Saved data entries
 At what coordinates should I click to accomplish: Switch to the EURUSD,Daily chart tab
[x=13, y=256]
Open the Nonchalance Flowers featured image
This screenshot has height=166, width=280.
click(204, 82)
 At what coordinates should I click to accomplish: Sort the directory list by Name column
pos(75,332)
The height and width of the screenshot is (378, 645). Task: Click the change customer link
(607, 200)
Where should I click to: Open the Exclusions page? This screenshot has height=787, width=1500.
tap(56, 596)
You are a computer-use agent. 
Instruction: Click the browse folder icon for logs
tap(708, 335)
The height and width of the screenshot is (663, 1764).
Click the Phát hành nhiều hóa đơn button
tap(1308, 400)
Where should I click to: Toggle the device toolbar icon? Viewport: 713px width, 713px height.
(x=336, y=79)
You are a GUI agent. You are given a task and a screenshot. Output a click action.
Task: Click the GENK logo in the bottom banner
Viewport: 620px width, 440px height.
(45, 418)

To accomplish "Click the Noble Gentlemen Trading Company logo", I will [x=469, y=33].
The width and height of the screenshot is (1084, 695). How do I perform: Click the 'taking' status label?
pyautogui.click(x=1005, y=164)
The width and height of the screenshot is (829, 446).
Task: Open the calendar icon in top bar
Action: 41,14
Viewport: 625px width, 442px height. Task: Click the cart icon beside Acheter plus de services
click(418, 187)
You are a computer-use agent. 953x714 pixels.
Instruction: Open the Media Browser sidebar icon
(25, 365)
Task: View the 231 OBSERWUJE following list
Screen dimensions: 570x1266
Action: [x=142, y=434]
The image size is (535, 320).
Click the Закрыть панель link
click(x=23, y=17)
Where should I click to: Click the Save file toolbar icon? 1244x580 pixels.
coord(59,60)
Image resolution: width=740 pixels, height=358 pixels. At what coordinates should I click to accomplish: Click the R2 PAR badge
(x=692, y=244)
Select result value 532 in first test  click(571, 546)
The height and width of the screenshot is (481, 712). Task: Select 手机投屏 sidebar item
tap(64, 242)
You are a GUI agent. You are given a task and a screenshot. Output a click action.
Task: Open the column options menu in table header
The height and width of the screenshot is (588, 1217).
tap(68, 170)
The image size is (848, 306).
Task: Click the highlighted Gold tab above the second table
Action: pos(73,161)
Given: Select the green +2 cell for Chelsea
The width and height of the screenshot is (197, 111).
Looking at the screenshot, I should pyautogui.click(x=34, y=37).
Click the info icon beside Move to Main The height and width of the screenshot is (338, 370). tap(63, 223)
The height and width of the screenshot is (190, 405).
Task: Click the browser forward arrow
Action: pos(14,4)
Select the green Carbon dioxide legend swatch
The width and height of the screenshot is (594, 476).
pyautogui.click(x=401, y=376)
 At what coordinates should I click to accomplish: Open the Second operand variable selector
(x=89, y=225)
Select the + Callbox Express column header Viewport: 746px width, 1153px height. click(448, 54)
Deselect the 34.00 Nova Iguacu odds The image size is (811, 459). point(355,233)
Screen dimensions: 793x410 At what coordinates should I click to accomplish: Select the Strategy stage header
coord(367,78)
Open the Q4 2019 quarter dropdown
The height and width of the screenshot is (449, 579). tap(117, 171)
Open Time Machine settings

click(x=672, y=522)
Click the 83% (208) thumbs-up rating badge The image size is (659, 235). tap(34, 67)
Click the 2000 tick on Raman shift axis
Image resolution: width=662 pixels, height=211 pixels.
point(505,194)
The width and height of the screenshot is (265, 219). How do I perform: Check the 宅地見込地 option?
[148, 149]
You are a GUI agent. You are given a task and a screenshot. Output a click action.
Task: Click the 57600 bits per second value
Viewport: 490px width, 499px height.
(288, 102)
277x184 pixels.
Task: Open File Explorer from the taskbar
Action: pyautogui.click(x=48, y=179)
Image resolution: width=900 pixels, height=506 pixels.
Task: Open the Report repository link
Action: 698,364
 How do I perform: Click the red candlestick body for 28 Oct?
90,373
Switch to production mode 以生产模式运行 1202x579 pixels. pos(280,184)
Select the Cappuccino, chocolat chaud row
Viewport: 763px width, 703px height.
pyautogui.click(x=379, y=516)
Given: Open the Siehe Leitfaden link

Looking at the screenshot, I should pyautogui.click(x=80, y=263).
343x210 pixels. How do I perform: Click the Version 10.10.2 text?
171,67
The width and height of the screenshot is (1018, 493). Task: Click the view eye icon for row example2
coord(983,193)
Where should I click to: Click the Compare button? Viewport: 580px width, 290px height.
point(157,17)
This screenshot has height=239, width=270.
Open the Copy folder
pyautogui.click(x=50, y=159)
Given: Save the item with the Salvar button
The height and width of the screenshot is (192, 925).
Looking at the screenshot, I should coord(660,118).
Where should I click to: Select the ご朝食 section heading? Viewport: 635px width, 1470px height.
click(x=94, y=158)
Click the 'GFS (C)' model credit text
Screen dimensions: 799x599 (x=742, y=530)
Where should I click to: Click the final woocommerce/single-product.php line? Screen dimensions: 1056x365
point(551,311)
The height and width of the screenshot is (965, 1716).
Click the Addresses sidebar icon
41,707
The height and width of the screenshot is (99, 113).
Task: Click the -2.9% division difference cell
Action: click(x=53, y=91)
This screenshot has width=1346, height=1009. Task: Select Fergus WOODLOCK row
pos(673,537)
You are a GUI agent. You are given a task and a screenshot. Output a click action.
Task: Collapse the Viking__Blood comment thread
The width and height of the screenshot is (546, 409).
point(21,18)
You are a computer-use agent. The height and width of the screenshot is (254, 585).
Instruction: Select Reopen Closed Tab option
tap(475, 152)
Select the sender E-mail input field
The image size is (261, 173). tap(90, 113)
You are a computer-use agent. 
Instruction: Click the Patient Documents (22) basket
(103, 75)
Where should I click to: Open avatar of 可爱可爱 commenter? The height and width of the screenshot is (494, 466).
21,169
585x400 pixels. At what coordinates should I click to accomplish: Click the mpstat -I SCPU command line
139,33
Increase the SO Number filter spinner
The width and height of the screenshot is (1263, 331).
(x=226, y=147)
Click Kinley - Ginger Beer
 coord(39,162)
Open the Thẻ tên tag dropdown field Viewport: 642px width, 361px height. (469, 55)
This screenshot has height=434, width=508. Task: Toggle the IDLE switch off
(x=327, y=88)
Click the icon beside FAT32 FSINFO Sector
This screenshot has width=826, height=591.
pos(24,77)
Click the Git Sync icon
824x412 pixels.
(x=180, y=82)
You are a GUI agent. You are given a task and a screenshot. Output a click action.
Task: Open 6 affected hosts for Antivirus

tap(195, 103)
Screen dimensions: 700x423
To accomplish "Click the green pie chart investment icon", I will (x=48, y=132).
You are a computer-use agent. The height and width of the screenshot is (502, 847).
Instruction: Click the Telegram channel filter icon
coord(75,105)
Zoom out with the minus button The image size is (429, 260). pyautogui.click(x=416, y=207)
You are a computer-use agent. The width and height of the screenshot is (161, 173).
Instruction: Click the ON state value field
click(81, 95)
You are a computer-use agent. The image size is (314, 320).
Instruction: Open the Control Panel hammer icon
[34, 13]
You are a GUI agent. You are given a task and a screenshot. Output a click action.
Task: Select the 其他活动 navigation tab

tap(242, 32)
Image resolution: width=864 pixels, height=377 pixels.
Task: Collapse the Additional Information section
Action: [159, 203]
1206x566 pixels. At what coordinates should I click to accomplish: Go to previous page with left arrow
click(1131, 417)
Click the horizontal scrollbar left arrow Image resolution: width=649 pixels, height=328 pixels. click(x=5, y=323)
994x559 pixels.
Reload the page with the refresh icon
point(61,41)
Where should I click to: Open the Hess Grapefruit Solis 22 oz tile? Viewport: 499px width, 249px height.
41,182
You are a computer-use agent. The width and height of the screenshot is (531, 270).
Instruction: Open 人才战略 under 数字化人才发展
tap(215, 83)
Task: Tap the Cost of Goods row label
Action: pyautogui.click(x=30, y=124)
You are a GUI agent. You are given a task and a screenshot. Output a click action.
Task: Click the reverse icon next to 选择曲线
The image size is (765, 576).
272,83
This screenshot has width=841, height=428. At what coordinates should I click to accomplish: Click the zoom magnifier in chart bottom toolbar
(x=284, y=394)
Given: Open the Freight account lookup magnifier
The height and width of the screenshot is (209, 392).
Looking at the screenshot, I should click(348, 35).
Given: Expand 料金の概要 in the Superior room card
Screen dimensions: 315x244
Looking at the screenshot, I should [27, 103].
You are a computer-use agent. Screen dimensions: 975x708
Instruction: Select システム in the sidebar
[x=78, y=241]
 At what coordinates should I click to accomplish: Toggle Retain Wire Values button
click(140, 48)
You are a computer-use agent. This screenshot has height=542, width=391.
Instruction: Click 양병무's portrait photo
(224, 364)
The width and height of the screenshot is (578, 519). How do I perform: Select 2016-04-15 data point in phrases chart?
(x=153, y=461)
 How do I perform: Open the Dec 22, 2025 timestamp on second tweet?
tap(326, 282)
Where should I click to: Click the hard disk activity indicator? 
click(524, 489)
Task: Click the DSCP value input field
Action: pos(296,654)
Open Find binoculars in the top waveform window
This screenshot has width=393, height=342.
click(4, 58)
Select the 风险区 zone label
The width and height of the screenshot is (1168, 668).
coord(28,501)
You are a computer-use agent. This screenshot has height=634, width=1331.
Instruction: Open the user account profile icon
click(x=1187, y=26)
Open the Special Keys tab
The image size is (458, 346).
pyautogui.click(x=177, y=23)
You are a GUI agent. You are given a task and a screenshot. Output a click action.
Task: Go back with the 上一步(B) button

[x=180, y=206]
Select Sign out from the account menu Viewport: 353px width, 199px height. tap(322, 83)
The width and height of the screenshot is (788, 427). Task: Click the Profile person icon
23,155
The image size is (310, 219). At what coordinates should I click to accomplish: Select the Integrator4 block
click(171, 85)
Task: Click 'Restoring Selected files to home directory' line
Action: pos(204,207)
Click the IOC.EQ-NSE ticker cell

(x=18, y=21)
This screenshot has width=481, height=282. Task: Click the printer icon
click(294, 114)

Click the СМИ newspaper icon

- [TASK TO COMPLETE]: In the records above, some lines hold the word "will". Say how many, and nothing more.

- [OUTPUT OF THE EXERCISE]: 2